> **Supplied passage**

Dale Agostini steered his vehicle down Highway 59, cutting though seemingly endless acres of East Texas pine forest and red dirt on his way to make a business deal.
Agostini’s fiancée, their 16-month-old son, Amir, and a cook in Agostini’s restaurant were in the car that day in September 2007, with more than $50,000 cash that Agostini hoped to use for new restaurant equipment, according to a 2008 class-action civil rights lawsuit he filed in federal court. Cash allowed him to negotiate better deals, according to court documents. Everyone in the car that day was was black and most had immigrated to the U.S.
When the group got close to Tenaha, Texas, a rural town about an hour southwest of Shreveport, La., a constable pulled Agostini over. Highway 59 is a well-known drug trafficking route and the officer summoned a drug-sniffing dog and backup. The constable told Agostini the dog “was a warrant,” searched the car, found the cash and accused Agostini of money-laundering, according to the lawsuit.
The officer arrested the adults and summoned child protective services workers for Amir. Later, after Agostini showed proof that the money came from his business, the prosecution fell apart, according to court documents. Agostini was never charged with a crime and was released from jail. His son was returned. And after several months and considerable expense, he got his money back.
From 2006 to 2008, as many as 1,000 black and Latino drivers traversing Highway 59 near Tenaha were pulled over, searched and had cash or other valuables wrongly seized, according to the American Civil Liberties Union. The suit, filed by an East Texas attorney on behalf of people of color or who appeared to be and were were stopped in Shelby County, was settled this month with help from the ACLU.
Once stopped on the side of the road, drivers were offered two options by law enforcers, according to the lawsuit. The motorists could either sign a form forfeiting their cash, car or other valuables, or they would face felony charges, according to the suit. If a driver opted for an arrest and a chance to see a judge, any children in the car would be turned over to child protective services, according to court documents.
“This was, plain and simple, highway robbery,” said Elora Mukherjee, a New York-based attorney at the ACLU Racial Justice Program. “The facts in Tenaha were some of the worst cases of racial profiling abuses of asset forfeiture that we have seen around the country.”

> **Dataset section**
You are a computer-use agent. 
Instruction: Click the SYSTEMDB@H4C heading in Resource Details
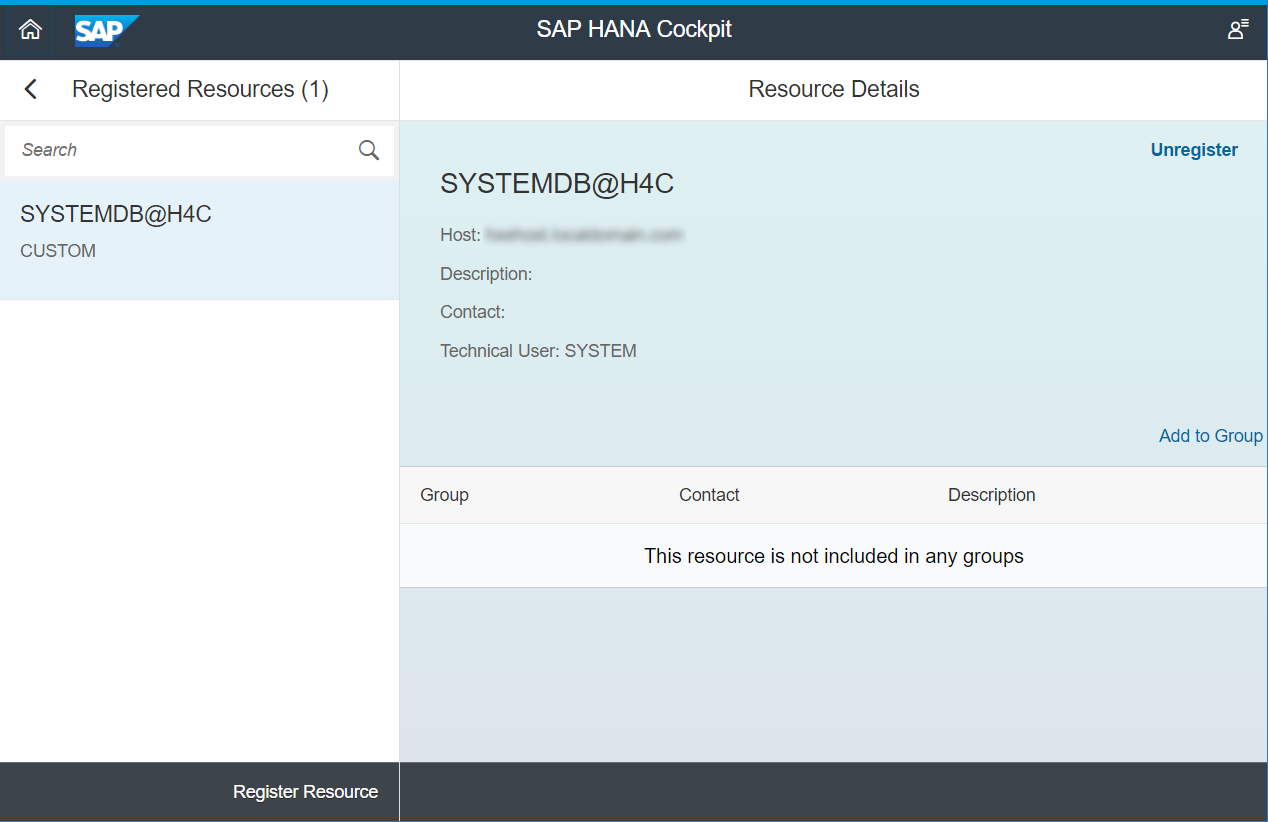point(557,183)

> **Task statement**
Reproduce word for word the portion of the article on the Tenaha traffic stops that begins at the words "When the group" and stops after "his money back.". The listing has no part in this work.

> **Task response**
When the group got close to Tenaha, Texas, a rural town about an hour southwest of Shreveport, La., a constable pulled Agostini over. Highway 59 is a well-known drug trafficking route and the officer summoned a drug-sniffing dog and backup. The constable told Agostini the dog “was a warrant,” searched the car, found the cash and accused Agostini of money-laundering, according to the lawsuit.
The officer arrested the adults and summoned child protective services workers for Amir. Later, after Agostini showed proof that the money came from his business, the prosecution fell apart, according to court documents. Agostini was never charged with a crime and was released from jail. His son was returned. And after several months and considerable expense, he got his money back.